#### Task brief:
Any picture in the entries is to be skipped, while everything else is transcribed word for word.

-- Record extracts follows --

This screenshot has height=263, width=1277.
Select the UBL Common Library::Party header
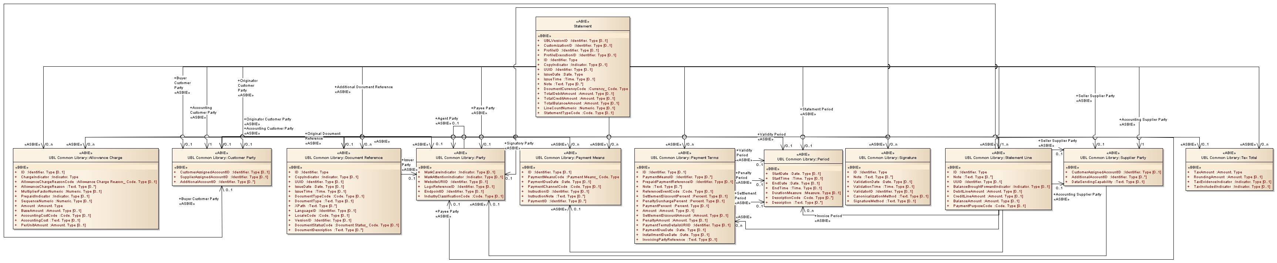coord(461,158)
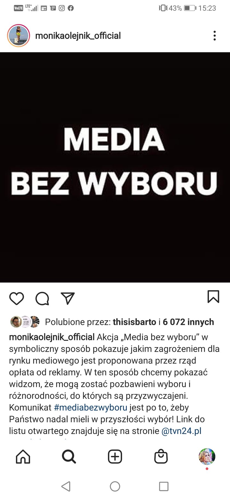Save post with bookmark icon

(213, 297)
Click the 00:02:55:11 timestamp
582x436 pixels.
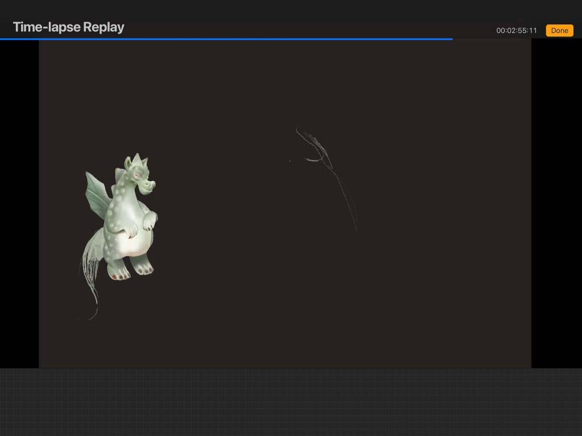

-- Record extracts concluded --

#### Written answer:
This screenshot has height=263, width=1277.
Select the UBL Common Library::Party header
coord(461,158)
Save post with bookmark icon

(213, 297)
Click the 00:02:55:11 timestamp
582x436 pixels.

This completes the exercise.